[Records from a dataset]
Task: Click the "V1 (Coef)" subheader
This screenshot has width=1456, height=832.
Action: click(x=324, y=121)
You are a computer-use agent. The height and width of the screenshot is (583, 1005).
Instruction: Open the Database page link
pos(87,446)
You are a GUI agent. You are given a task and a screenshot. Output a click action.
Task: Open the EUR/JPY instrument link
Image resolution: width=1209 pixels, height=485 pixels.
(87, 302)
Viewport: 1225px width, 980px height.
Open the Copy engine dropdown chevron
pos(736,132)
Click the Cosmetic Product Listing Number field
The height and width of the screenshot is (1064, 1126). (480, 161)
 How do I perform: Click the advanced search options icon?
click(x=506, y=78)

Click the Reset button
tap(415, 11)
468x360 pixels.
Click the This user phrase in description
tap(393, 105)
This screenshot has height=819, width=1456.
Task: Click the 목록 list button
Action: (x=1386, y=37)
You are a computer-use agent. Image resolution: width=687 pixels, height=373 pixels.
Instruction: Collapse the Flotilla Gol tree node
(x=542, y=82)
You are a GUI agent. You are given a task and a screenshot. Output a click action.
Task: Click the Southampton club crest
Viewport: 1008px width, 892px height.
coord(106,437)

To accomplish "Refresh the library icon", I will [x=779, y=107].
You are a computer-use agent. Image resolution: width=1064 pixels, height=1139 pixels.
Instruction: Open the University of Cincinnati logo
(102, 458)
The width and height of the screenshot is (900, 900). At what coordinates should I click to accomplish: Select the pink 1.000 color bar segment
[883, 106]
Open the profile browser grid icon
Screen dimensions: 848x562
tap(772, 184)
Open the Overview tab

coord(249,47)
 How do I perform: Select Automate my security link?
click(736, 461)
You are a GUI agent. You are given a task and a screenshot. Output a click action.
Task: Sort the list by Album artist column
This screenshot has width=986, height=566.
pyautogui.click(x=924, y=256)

> _ACTIVITY_:
Output the records once more, exactly as they stand.

> _RESPONSE_:
Task: Click the "V1 (Coef)" subheader
This screenshot has width=1456, height=832.
Action: click(x=324, y=121)
You are a computer-use agent. The height and width of the screenshot is (583, 1005).
Instruction: Open the Database page link
pos(87,446)
You are a GUI agent. You are given a task and a screenshot. Output a click action.
Task: Open the EUR/JPY instrument link
Image resolution: width=1209 pixels, height=485 pixels.
(87, 302)
Viewport: 1225px width, 980px height.
Open the Copy engine dropdown chevron
pos(736,132)
Click the Cosmetic Product Listing Number field
The height and width of the screenshot is (1064, 1126). (480, 161)
 How do I perform: Click the advanced search options icon?
click(x=506, y=78)

Click the Reset button
tap(415, 11)
468x360 pixels.
Click the This user phrase in description
tap(393, 105)
This screenshot has height=819, width=1456.
Task: Click the 목록 list button
Action: (x=1386, y=37)
You are a computer-use agent. Image resolution: width=687 pixels, height=373 pixels.
Instruction: Collapse the Flotilla Gol tree node
(x=542, y=82)
You are a GUI agent. You are given a task and a screenshot. Output a click action.
Task: Click the Southampton club crest
Viewport: 1008px width, 892px height.
coord(106,437)

To accomplish "Refresh the library icon", I will [x=779, y=107].
You are a computer-use agent. Image resolution: width=1064 pixels, height=1139 pixels.
Instruction: Open the University of Cincinnati logo
(102, 458)
The width and height of the screenshot is (900, 900). At what coordinates should I click to accomplish: Select the pink 1.000 color bar segment
[883, 106]
Open the profile browser grid icon
Screen dimensions: 848x562
tap(772, 184)
Open the Overview tab

coord(249,47)
 How do I perform: Select Automate my security link?
click(736, 461)
You are a GUI agent. You are given a task and a screenshot. Output a click action.
Task: Sort the list by Album artist column
This screenshot has width=986, height=566.
pyautogui.click(x=924, y=256)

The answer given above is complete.